What the task asks
Once the pictures are set aside, reproduce the remaining data exactly.

Data
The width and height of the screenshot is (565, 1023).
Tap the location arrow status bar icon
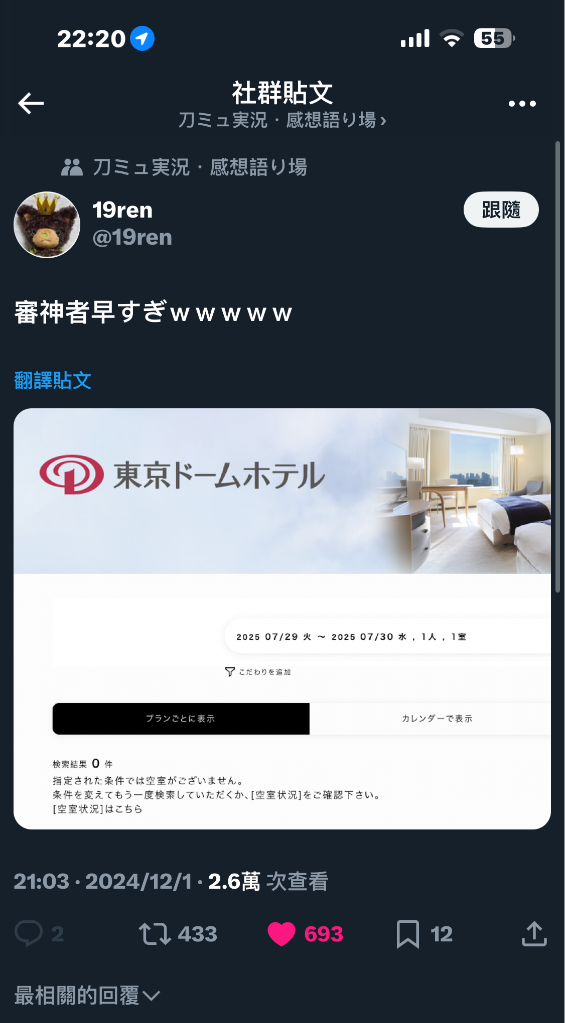coord(142,39)
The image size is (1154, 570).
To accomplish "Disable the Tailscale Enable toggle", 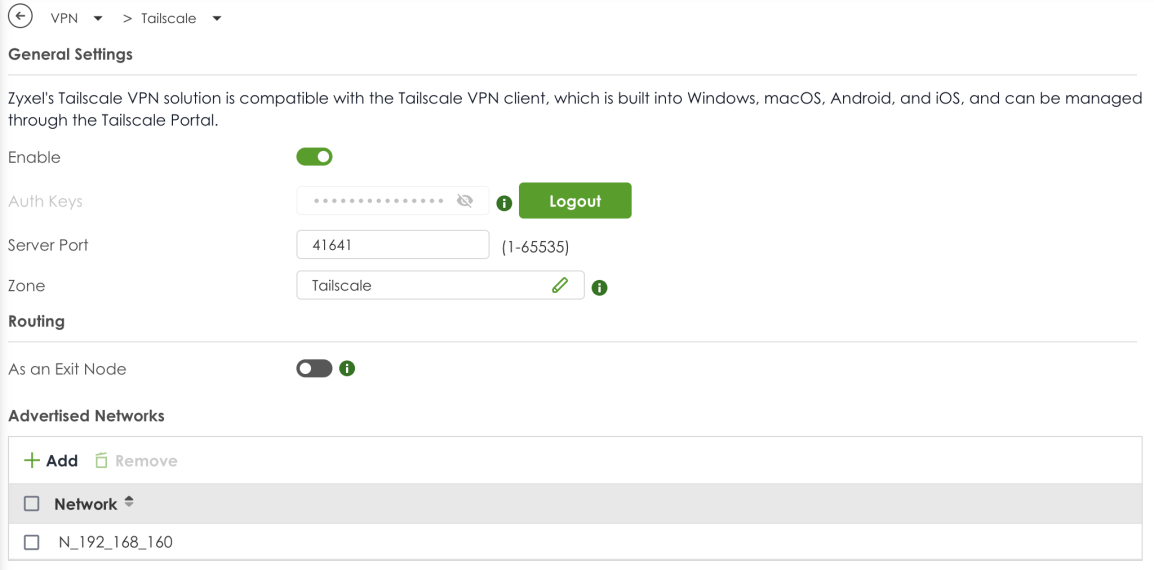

Exercise answer
The width and height of the screenshot is (565, 1023).
Tap the location arrow status bar icon
coord(142,39)
The image size is (1154, 570).
To accomplish "Disable the Tailscale Enable toggle", 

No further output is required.